When in the summer of 1932, Gilbert who had been ordained in 1925 approached the Bishop of London, he asked for nothing more than the Bishop's blessing upon his desire to be a Christian presence among the unemployed of the East End. Despite the ill defined nature of what he wished to do, the Bishop gave Gilbert his blessing. Bishop Arthur Winnington Ingram had himself worked in East London in Bethnal Green, as Head of Oxford House and then as Rector of Bethnal Green.

Gilbert was licensed in a vague and unspecific way to the Parish of All Saints, Poplar. The incumbent was far from welcoming and made it clear that he did not regard him as a member of his parochial staff. Father Moline the Rector no doubt considered Gilbert to be unorthodox and in no way had he chosen him as a colleague. The relationship between the two men was an unhappy one from the start. Some other local parish priests were equally unwelcoming, a notable exception was Father St.John Grocer the outstanding and radical Vicar of Christ Church, Watney Street. There is no doubt that Gilbert was treated by many of his fellow Anglican Clergy with very real suspicion.

════

▶ [GIVEN REQUEST 1]
Which people are named in the passage on Gilbert in the East End?
▶ [GIVEN REQUEST 2]
Resume the passage on Gilbert in the East End, starting after its last sentence.
You won't need the entries after this passage.

▶ [DATASET ROWS]
════

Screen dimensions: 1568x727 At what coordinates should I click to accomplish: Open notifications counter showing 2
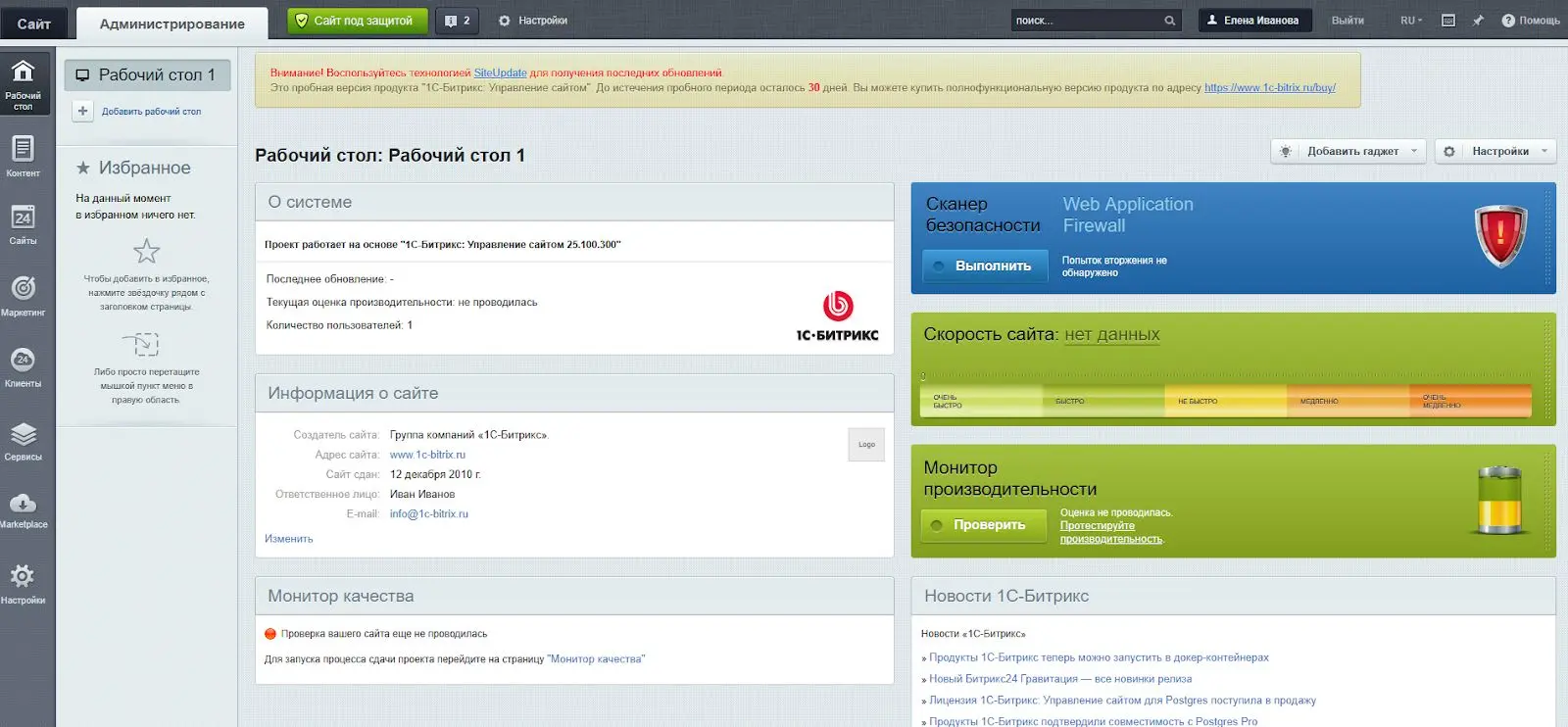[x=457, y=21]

════

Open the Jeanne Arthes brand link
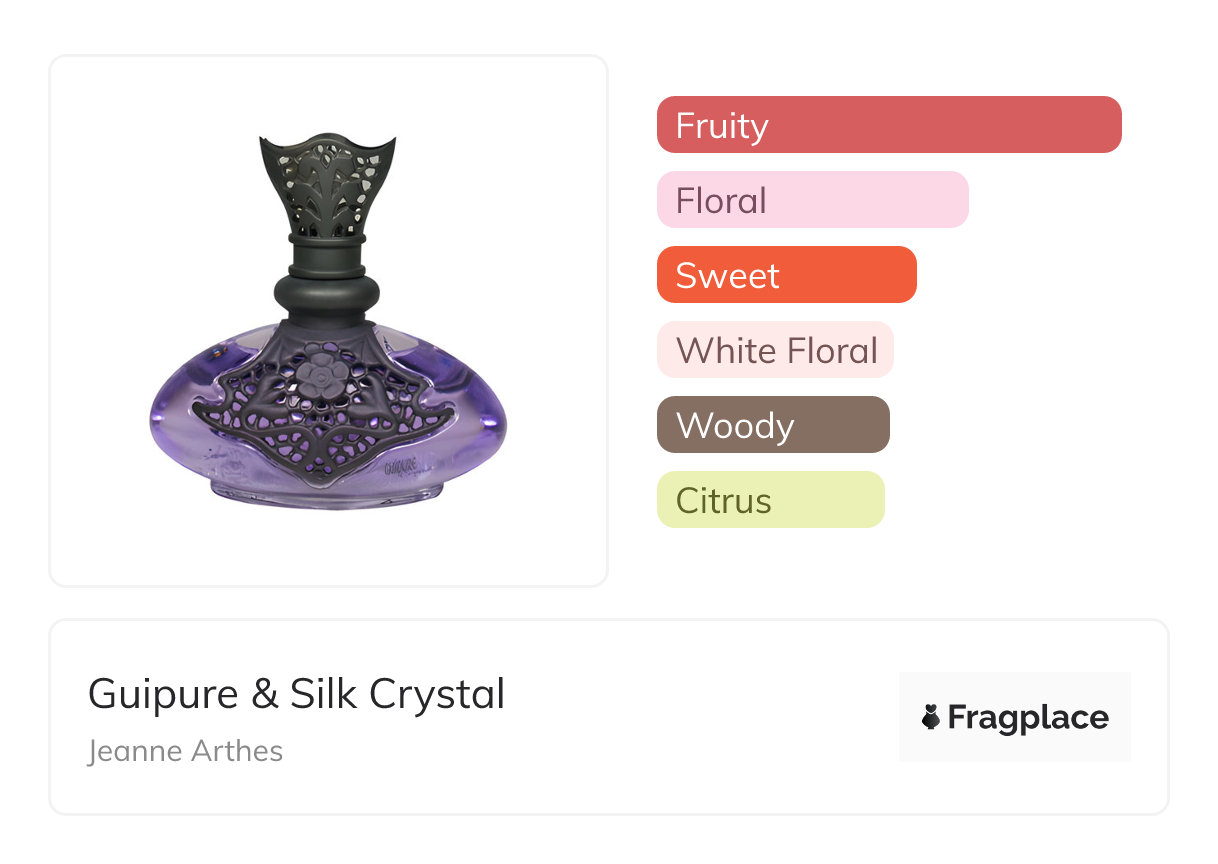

════

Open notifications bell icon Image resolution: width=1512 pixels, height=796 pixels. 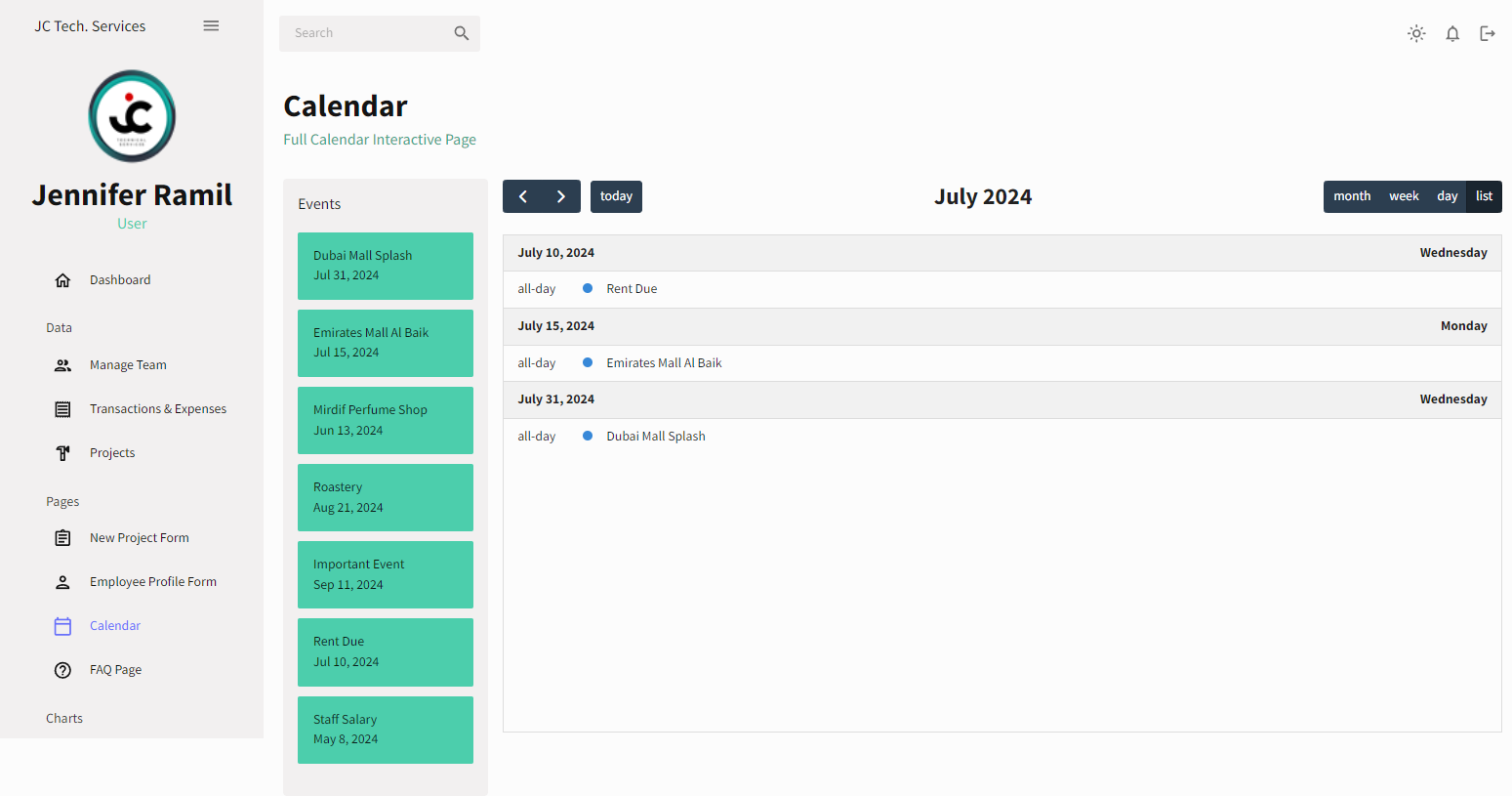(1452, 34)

════

▶ [RESPONSE 1]
Gilbert, Bishop Arthur Winnington Ingram, Father Moline, Father St.John Grocer

▶ [RESPONSE 2]
He began his work from a single basement room in a house in Woodstock Terrace owned by Father Essex a retired priest It did not take him long to get to work or to discover what form his work should take. His single room was soon filled with boots, shoes and clothes, and men in need of them. Providing for such needs was, he realised, essential for men who often tramped miles each day in search for work and he appealed far and wide for boots and shoes. The basement room became multi-purpose, serving as a canteen in which simple food and drink could be served to those in need. At night it often served as a dormitory with several men sharing the floor space with their host. This basement room imposed great limitations on the work that Gilbert could do and he began to search for alternative accommodation. He was fortunate in finding some disused school rooms which, with the help of parties of unemployed men he began to clean and paint. An appeal in the Church Times raised £100 and in January 1933 he opened the rooms as the Poplar Deanery Unemployed Centre. The choice of name was due to Gilbert's desire and determination, that the work should be seen not as a purely personal enterprise but as an expression of concern by the whole Church.

In a very short time the centre had a membership of more than two hundred. It had a canteen where cheap and nourishing food was available ( three courses for fourpence halfpenny). Boot-repairing, carpentry, reading and physical recreation facilities were provided. The members were encouraged to become involved in the daily running of the centre.

The running of the centre was not without problems. Facilities for the unemployed in Poplar were virtually non existent until Gilbert began his work. Groups of idle men standing around on street corners were easy prey for the recruitment agents of extreme political groups. Some of these groups were potential trouble makers, R. D. Hacking in his biography notes that "from time to time rival gangs managed to secure an entrance and more than once the police had to be brought in to restore order, though it was soon discovered that one of the most effective deterrents to trouble was the sight of the hefty Gilbert in his cassock standing in the doorway."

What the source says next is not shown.